Se lever avec le soleil
Il y a eu bien sûr les gens du coin, pas habitués à voir un jeune s’installer pour faire de l’élevage et du maraîchage. Lucie, qui avait l’habitude de chasser dans le secteur avant que Joakim ne s’installe, était au début un peu sceptique. Deux ans plus tard, les deux sont amis, troquent régulièrement et partagent un congélateur. Alors bien sûr, d’autres ont eu quelques préjugés, des inquiétudes aussi, mais qui se sont vite tassées « quand ils ont compris que ce n’était pas un lieu de “teuf”, que j’étais là pour travailler. » Ce qui a forcé le respect de certains. Au point que, désormais, seize propriétaires lui prêtent des terrains alentours pour qu’il puisse étendre son activité.
Pour soigner ses terres et ses bêtes, Joakim se lève avec le soleil. Le matin, les tâches quotidiennes de l’élevage et du maraîchage l’occupent amplement. Puis chaque après-midi est consacrée à un atelier différent. Par exemple, le lundi, le nettoyage du poulailler et des clapiers.

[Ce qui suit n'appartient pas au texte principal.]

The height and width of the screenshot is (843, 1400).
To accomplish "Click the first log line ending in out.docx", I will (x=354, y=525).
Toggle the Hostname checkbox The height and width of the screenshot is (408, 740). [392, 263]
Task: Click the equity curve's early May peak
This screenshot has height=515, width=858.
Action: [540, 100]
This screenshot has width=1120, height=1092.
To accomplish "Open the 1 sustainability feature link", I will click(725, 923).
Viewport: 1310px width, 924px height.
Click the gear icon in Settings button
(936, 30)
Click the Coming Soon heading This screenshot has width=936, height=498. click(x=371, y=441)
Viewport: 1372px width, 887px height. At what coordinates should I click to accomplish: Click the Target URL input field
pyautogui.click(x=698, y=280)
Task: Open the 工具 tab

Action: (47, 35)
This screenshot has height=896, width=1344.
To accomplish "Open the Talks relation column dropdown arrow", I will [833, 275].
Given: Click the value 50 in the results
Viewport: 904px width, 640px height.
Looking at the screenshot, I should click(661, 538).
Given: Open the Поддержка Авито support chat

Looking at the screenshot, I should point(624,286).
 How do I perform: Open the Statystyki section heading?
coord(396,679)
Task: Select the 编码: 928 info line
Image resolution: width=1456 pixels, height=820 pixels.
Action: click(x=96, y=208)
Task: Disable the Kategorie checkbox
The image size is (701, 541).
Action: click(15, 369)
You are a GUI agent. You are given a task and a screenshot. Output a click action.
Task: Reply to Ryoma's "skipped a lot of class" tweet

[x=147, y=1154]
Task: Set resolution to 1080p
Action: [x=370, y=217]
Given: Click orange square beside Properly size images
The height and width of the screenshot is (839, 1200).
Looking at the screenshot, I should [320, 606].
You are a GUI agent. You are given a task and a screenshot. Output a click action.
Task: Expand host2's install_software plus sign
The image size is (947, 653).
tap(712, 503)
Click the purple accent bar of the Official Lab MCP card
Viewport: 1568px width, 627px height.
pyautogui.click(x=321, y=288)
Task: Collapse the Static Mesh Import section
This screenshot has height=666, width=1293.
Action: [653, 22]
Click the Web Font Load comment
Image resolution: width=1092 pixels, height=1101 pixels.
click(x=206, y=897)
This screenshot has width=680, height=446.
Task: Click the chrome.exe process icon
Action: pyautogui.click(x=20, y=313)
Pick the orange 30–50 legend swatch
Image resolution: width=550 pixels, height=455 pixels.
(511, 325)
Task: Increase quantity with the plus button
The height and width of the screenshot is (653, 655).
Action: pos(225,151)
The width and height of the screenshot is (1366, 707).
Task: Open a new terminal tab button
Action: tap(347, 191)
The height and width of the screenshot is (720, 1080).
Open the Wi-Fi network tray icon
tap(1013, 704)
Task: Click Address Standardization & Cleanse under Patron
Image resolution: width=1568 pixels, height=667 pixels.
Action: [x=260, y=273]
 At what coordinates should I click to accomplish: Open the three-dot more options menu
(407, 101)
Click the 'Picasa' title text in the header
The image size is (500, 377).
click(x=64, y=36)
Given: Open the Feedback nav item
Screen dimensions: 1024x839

Le week-end, il tente de se consacrer à des activités pour « grandir de l’intérieur », comme la méditation ou le yoga. Quand la motivation manque, il s’occupe de gérer le troc : faire la liste sur Facebook et par texto de ce qu’il propose, et parfois de ce dont il a besoin.
« Tout se troque quand on a la personne
en face »
Le troc est pour lui une manière de moins consommer et d’être plus proche des gens du coin. Au fil des échanges, il s’est rendu compte que « tout se troque du moment qu’on a la personne en face ». Il y a bien sûr des échanges assez basiques : des légumes contre du café et des biscuits par exemple. Mais cela peut aller plus loin. Aujourd’hui, Joakim arrive même à troquer les services d’un avocat contre des fruits et légumes. Il s’est aperçu qu’il y avait souvent une valeur ajoutée dans le troc car l’échange ne se calcule pas en argent mais en ce que cela comble comme besoin. « Les choses que tu ne peux pas troquer sont celles pour lesquelles tu n’as pas d’interlocuteur direct: assurances, forfaits mobiles, etc.» Pour tout cela, Joakim a encore besoin d’argent. Les amis et visiteurs du Kayou peuvent donc déposer quelques pièces dans une boîte à dons en échange de produits du moment. Et, souvent, d’une bonne dose d’inspiration pour vivre plus en harmonie avec son environnement.